330.000 Euro für das Ostallgäu: Städtebauförderung für Marktoberdorf, Buchloe, Pfronten und Schwangau

Berlin/München/Ostallgäu – Gute Nachricht für das Ostallgäu: Im Rahmen der Bund-Länder-Städtebauförderung erhält der Landkreis im Jahr 2026 insgesamt 330.000 Euro für wichtige städtebauliche Maßnahmen. Davon profitieren die Städte Marktoberdorf und Buchloe sowie die Gemeinden Pfronten und Schwangau. Darauf weisen der Allgäuer Bundestagsabgeordnete Stephan Stracke und sein Landtagskollege Andreas Kaufmann (beide CSU) hin. 
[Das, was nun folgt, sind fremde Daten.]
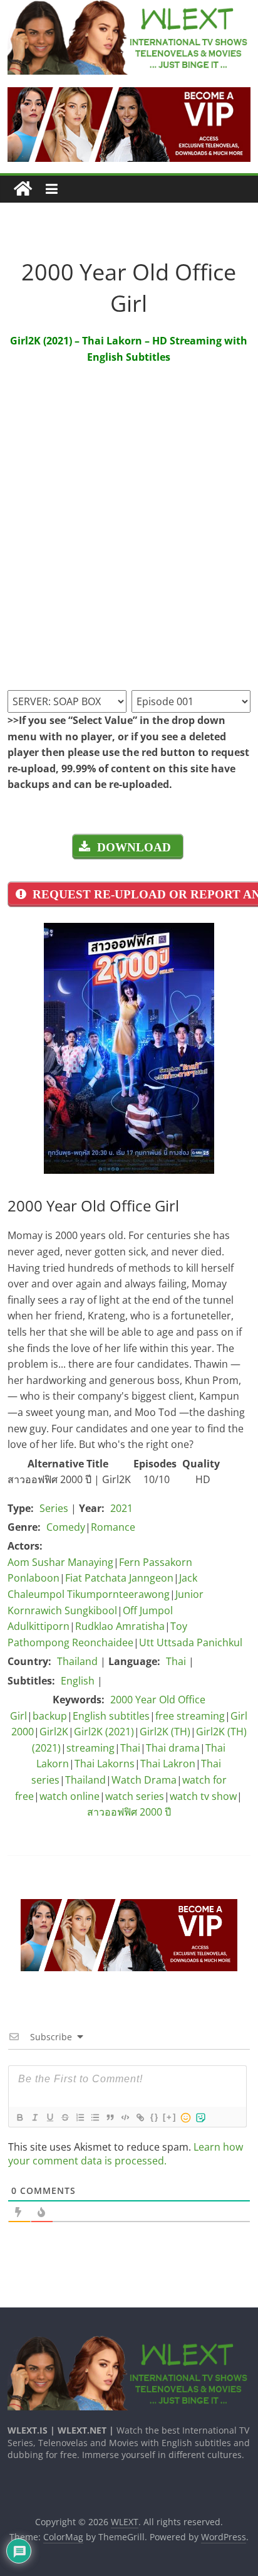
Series (53, 1508)
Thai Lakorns (105, 1763)
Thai (176, 1661)
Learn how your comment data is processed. (125, 2154)
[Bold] (19, 2117)
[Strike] (64, 2117)
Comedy (65, 1527)
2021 (121, 1508)
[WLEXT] (23, 189)
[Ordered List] (79, 2117)
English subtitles (111, 1716)
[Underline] (49, 2117)
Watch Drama (144, 1780)
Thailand (77, 1661)
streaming (90, 1748)
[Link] (139, 2117)
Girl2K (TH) (165, 1731)
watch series (134, 1796)
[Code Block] (124, 2117)
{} (154, 2117)
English (78, 1681)
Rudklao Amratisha (120, 1626)
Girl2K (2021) (104, 1731)
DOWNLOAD (134, 847)
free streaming (190, 1716)
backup (50, 1716)
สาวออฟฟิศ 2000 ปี (129, 1812)
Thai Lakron (167, 1763)
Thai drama (173, 1748)
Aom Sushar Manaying (60, 1562)
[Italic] (34, 2117)
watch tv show (203, 1796)
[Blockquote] (109, 2117)
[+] (170, 2117)
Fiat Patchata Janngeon (119, 1578)
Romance (113, 1527)
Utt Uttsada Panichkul (190, 1642)
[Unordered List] (94, 2117)
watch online (69, 1796)
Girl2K (53, 1731)
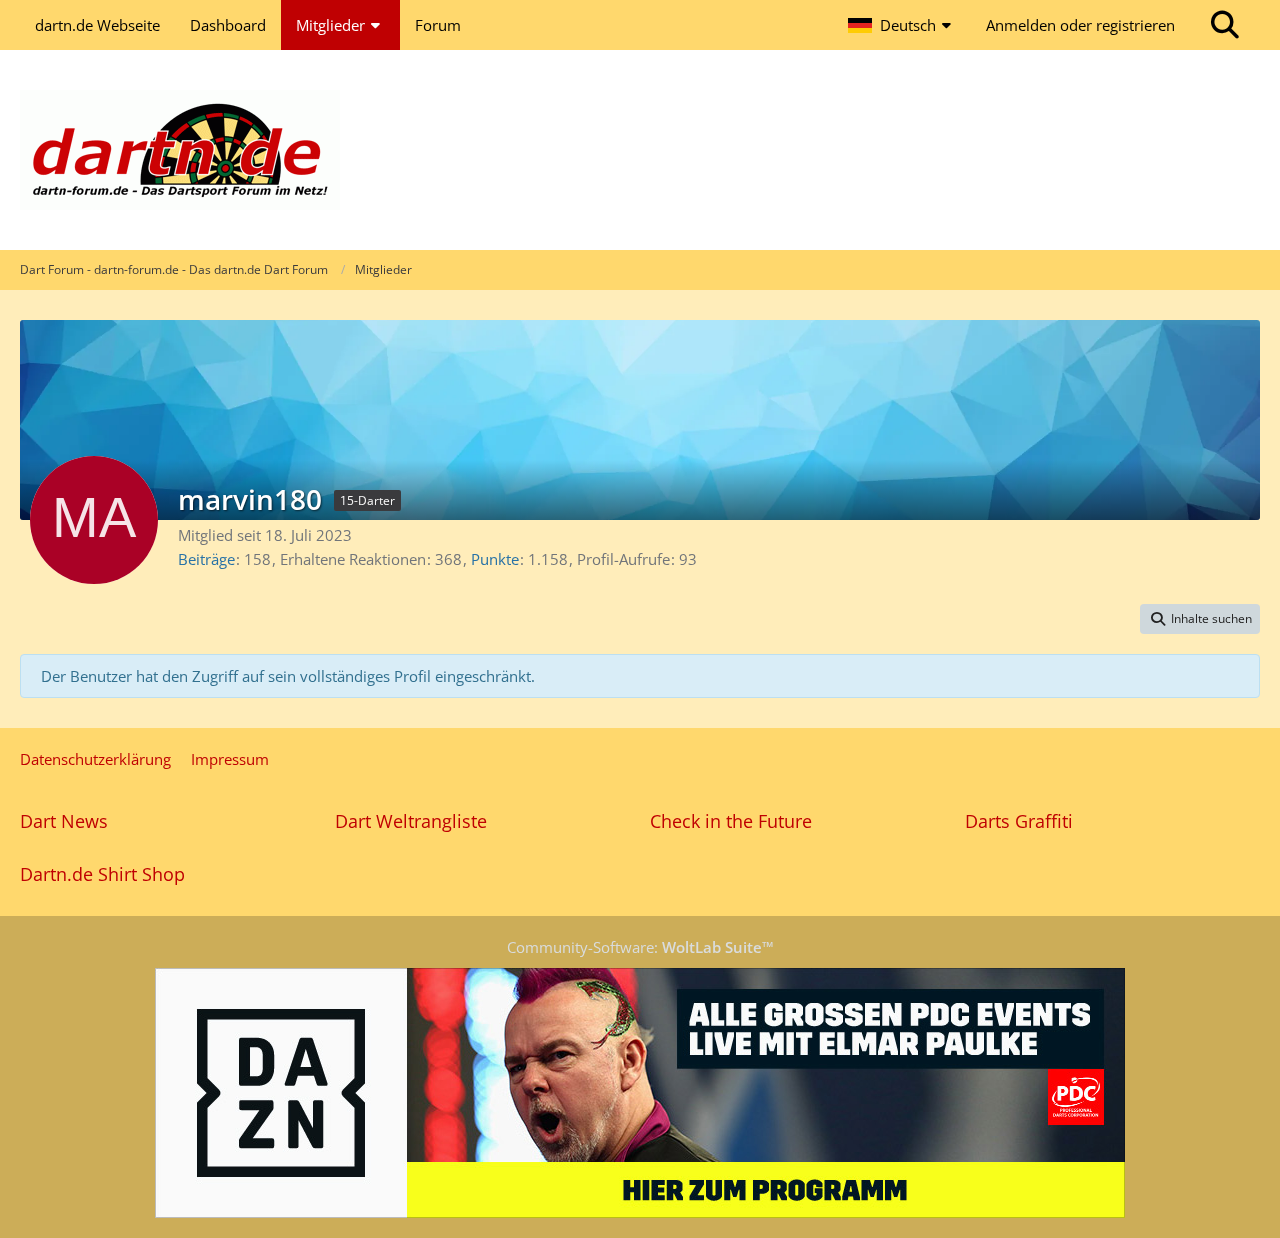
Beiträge (206, 559)
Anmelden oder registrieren (1080, 25)
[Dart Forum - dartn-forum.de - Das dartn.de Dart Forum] (640, 150)
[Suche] (1225, 25)
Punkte (495, 559)
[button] (902, 25)
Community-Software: (640, 947)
„Die Städtebauförderung ist ein echtes Erfolgsmodell. Sie ist die Speerspitze einer unbürokratischen Kommunalförderung. Denn die schlanken Förderregeln gewährleisten maximale Freiheit für die Städte und Gemeinden. Zudem löst jeder Euro vom Staat weitere öffentliche und private Investitionen aus. Das ist Wirtschaftsförderung mit doppeltem Nutzen“, erklären Kaufmann und Stracke.

Im Ostallgäu bekommen in diesem Jahr die Stadt Buchloe 120.000 Euro, Schwangau ebenfalls 120.000 Euro, die Kreisstadt Marktoberdorf erhält 60.000 Euro und Pfronten für seinen Ortsteil Ried 30.000 Euro. 

Die Städtebauförderung ist ein gemeinsames Programm von Bund und Ländern. In Bayern profitieren in diesem Jahr 478 Städte und Gemeinden von Fördermitteln in Höhe von mehr als 264 Millionen Euro. Unterstützt werden Maßnahmen zur Stärkung der Ortszentren, zur Förderung des gesellschaftlichen Zusammenhalts sowie zur Wiedernutzung brachliegender Flächen. Jede Kommune entscheidet selbst, für welche Projekte die Fördermittel eingesetzt werden.